§ Supplied material:
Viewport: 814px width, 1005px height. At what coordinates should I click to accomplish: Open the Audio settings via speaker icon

--

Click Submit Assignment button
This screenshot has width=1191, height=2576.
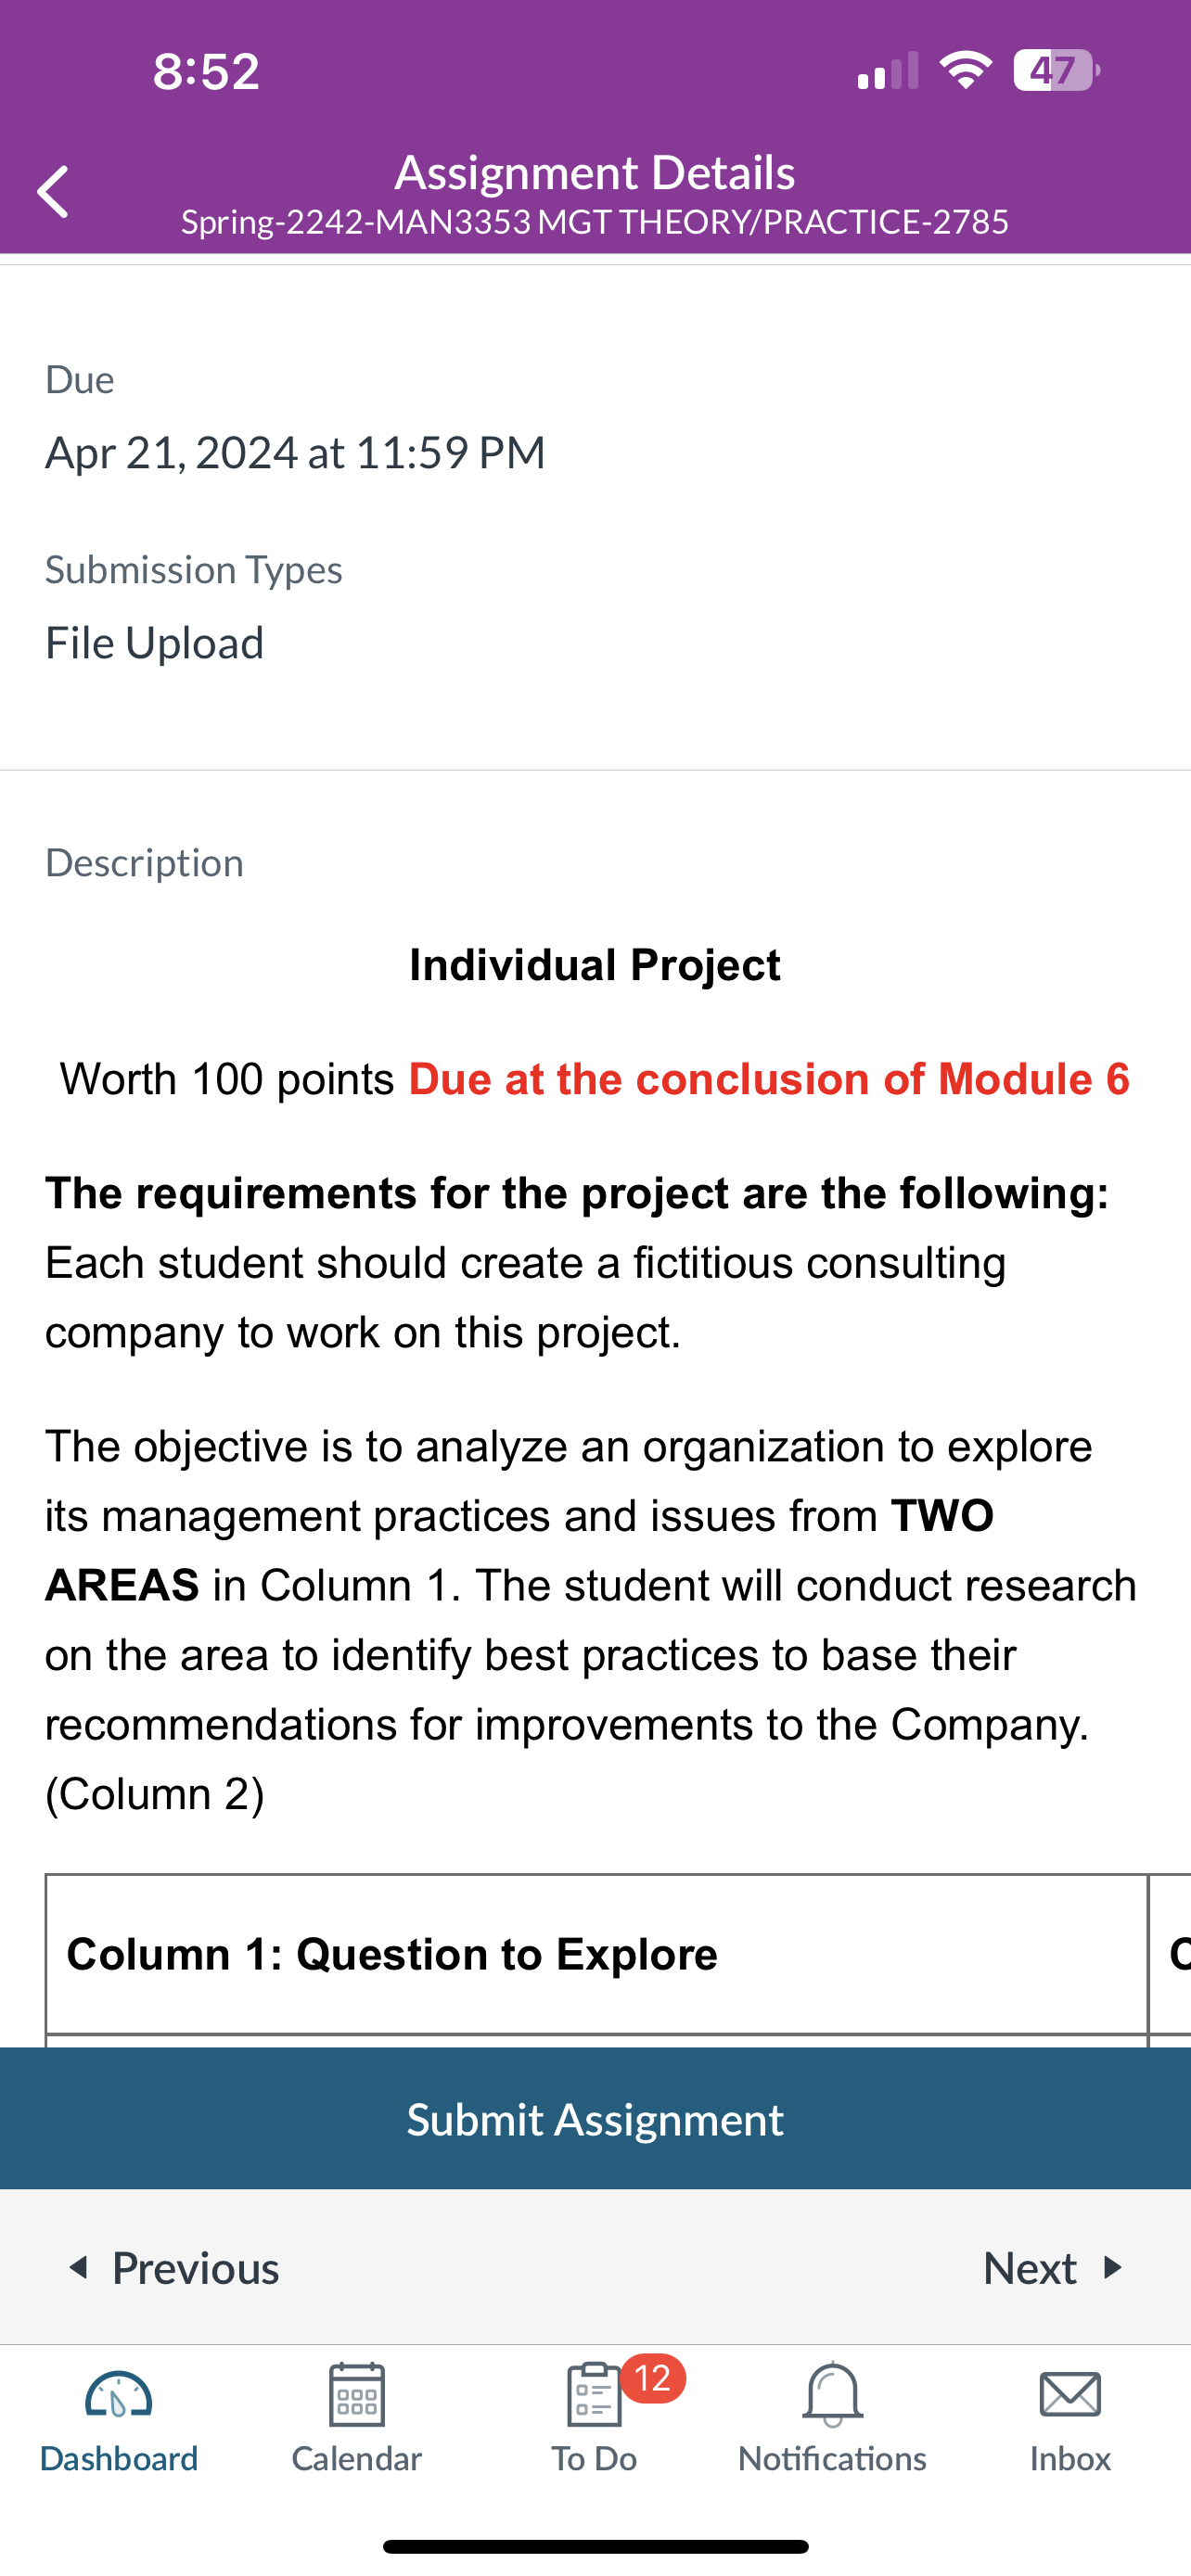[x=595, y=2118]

...

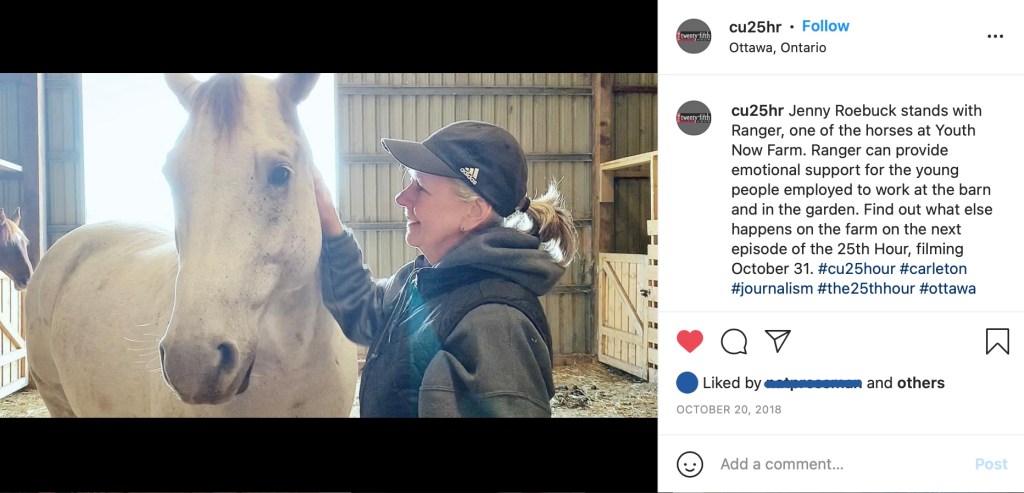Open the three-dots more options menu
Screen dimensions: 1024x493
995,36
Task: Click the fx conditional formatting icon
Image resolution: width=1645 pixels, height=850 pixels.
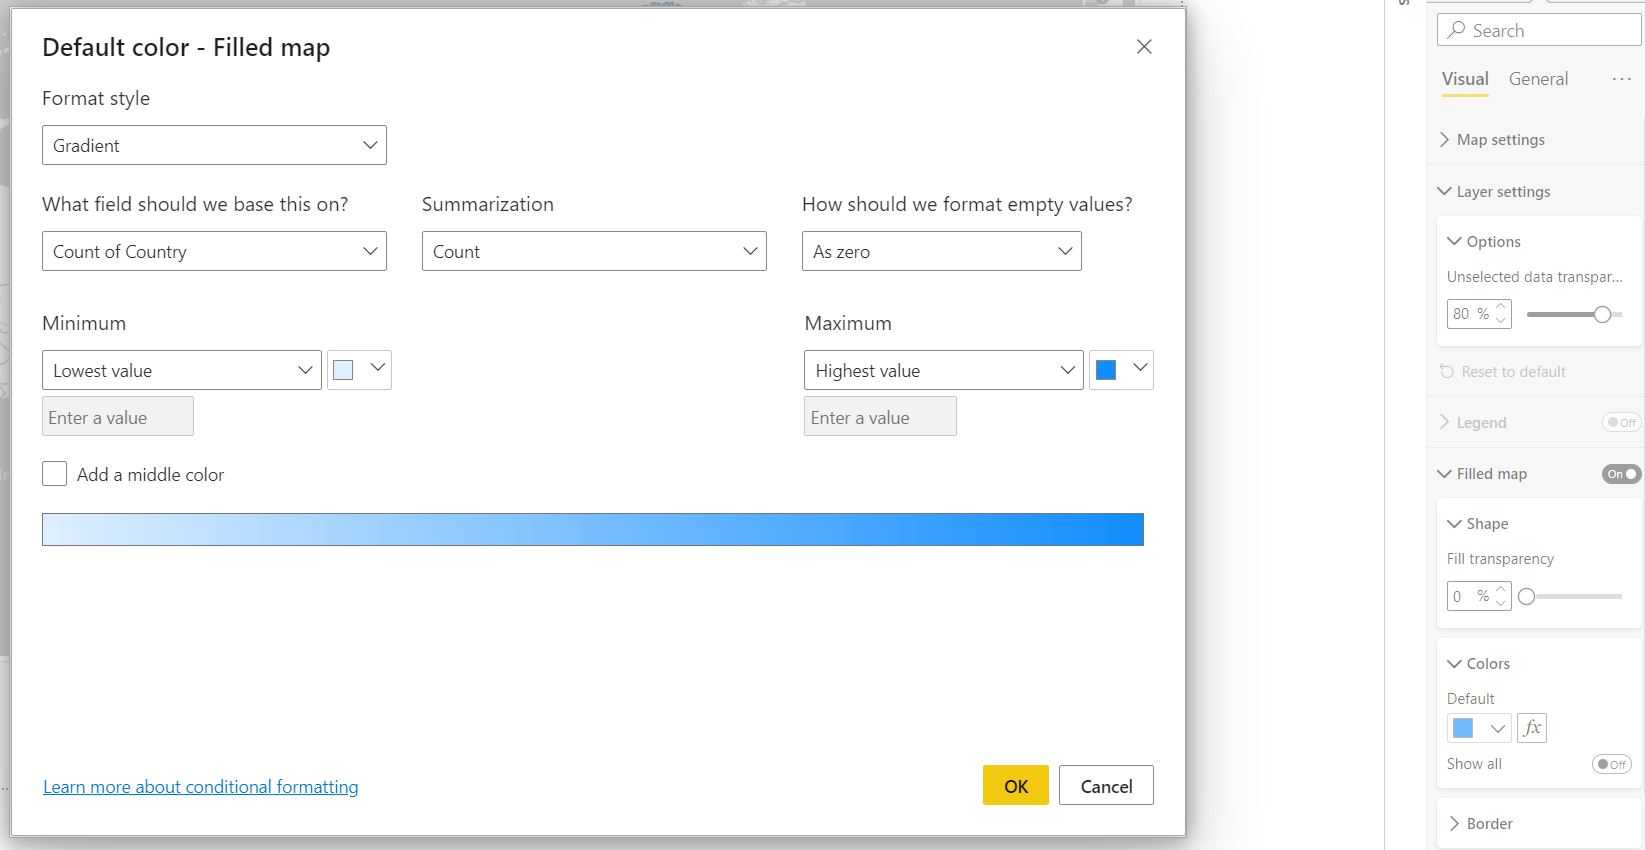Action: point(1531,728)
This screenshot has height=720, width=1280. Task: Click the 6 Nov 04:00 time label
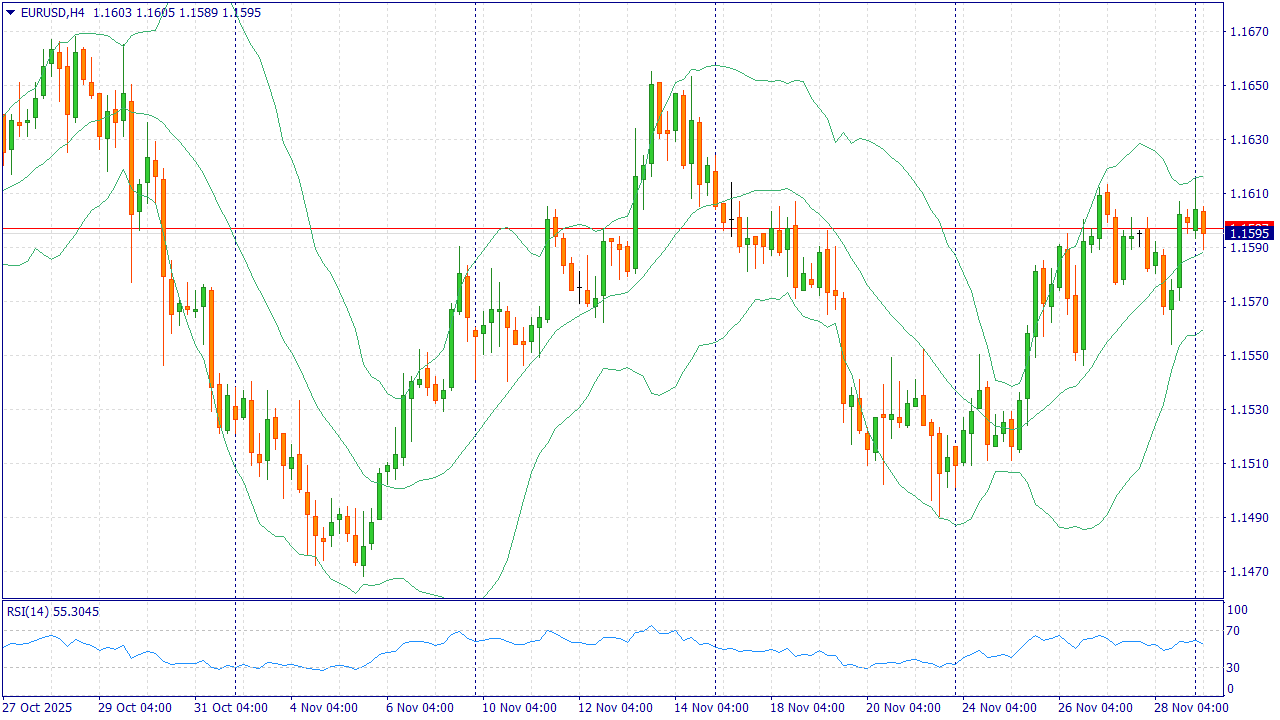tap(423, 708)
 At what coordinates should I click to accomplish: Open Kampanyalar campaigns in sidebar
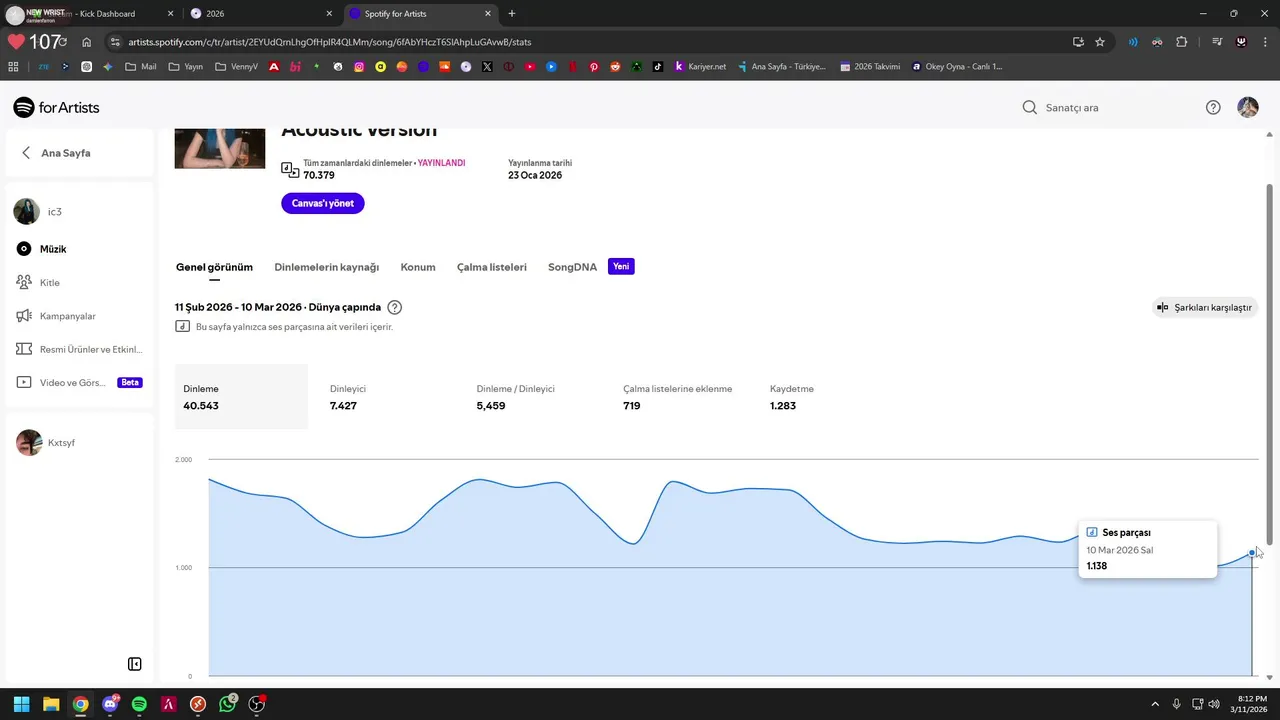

§ Your task: Copy out every line from the material above in which the word "coordinates" appears.

§ Reply to the exercise:
Viewport: 814px width, 1005px height. At what coordinates should I click to accomplish: Open the Audio settings via speaker icon
 At what coordinates should I click to accomplish: Open Kampanyalar campaigns in sidebar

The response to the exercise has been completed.